Some new updates for the website:
“Let us consider the vanity of the contrary opinion [distinguishing between Psalms, hymns and spiritual songs], in regard it utterly makes way for will worship, which they seem to be so much against. For first, I am commanded to sing Psalms, Hymns, Songs; The Old and New Testaments speak of no other Psalms than of David and Asaph and of such like inspired persons; and they are called by Christ and his Apostles, but you must not sing them (say they). I ask what Psalms then must you sing? There is no light in Old or new Testament to warrant any other; either you must fancy a Psalm, and say Christ meant this way, when he spake of the Book of the Psalms, and devise a new way of worship out of your own brains, or else sing the Psalms which Christ and His Apostles call Psalms. Besides, how can any man persuade himself, or others, when he sings, that he sings a Psalm, when he doth not sing that which Scripture has only called a Psalm? Or how can any man distinguish, now I sing a Psalm, now a Hymn, now a Song, where there is not one word in the New Testament to distinguish them from one another, or the two latter from the Book of Psalms? If any man from the New Testament can distinguish a Psalm from a Hymn, or a Hymn from an Ode or a Song, or any one from another, but as they borrow it from the Old Testament, he shall be an Oracle.”
by Cuthbert Sidenham, from A Christian, sober and plain exercitation on the two grand practical controversies of these times : infant baptism and singing of psalms (1654), page 188-189 found here
In the nineteenth century, Rev. Dr. John Kennedy of Scotland enjoyed a friendly relationship with Charles Spurgeon. Dr. Kennedy invited Mr. Spurgeon to preach at the opening of a new church facility in Dingwall Scotland. I found the following quote to be of interest because it takes notice of the fact that a Paraphrase was sung at this assembly instead of a Psalm.
“When it was announced in 1870 that the great Baptist preacher [Charles Spurgeon] was to open Dr Kennedy’s new church in Dingwall there was much public satisfaction, not unmingled with astonishment. Mr Spurgeon’s name drew together an immense crowd. The church, of course, could only accommodate a limited number; but in the evening there was a large concourse in the open air. Mr. Spurgeon’s earnestness and eloquence were combined with a brightness and vivacity which contributed to the charm of his preaching. At his request Dr Kennedy gave out a paraphrase to be sung, probably the first time he ever did so in his life.” (From a Memoir of Dr Kennedy which appeared in the newspaper Inverness Courier in 1893. Mrs Kennedy regarded it as the best account of her late husband that had appeared in any form.) here online
I was quite disappointed to read that this concession was made for Mr. Spurgeon.
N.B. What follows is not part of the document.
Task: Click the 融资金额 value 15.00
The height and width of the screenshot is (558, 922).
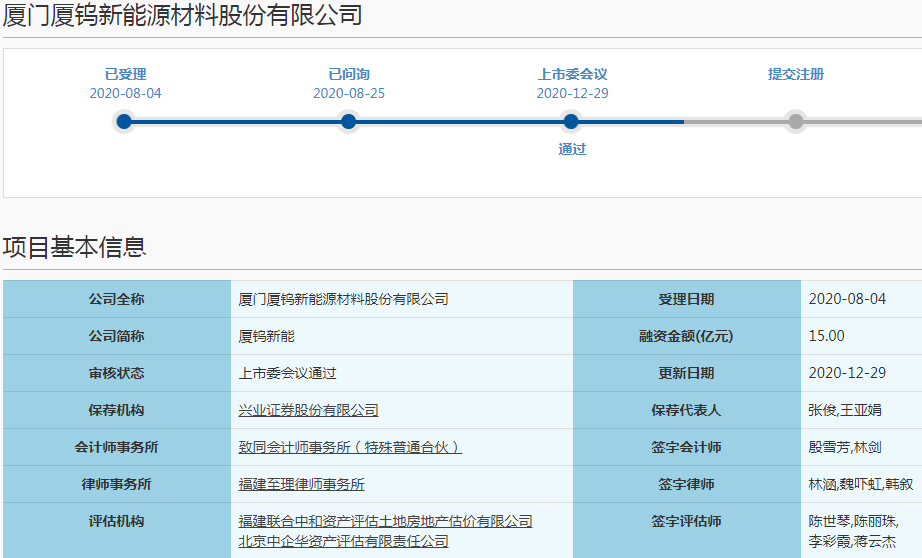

It distresses me because it seems to overlook a great truth that should be notice about the singing of Psalms. Every Christian can come together to sing the Psalms, the same cannot be said of hymns and paraphrases. I wonder if Dr. Kennedy’s congregation joined in singing the paraphrase?
I will see if I can find some of the details of the service…
“What is there now to do? It is to have songs not only honest, but also holy, which will be like spurs to incite us to pray to and praise God, and to meditate upon his works in order to love, fear, honor and glorify him. Moreover, that which St. Augustine has said is true, that no one is able to sing things worthy of God except that which he has received from him. Therefore, when we have looked thoroughly, and searched here and there, we shall not find better songs nor more fitting for the purpose, than the Psalms of David, which the Holy Spirit spoke and made through him. And moreover, when we sing them, we are certain that God puts in our mouths these, as if he himself were singing in us to exalt his glory. Wherefore Chrysostom exhorts, as well as the men, the women and the little children to accustom themselves to singing them, in order that this may be a sort of meditation to associate themselves with the company of the angels.”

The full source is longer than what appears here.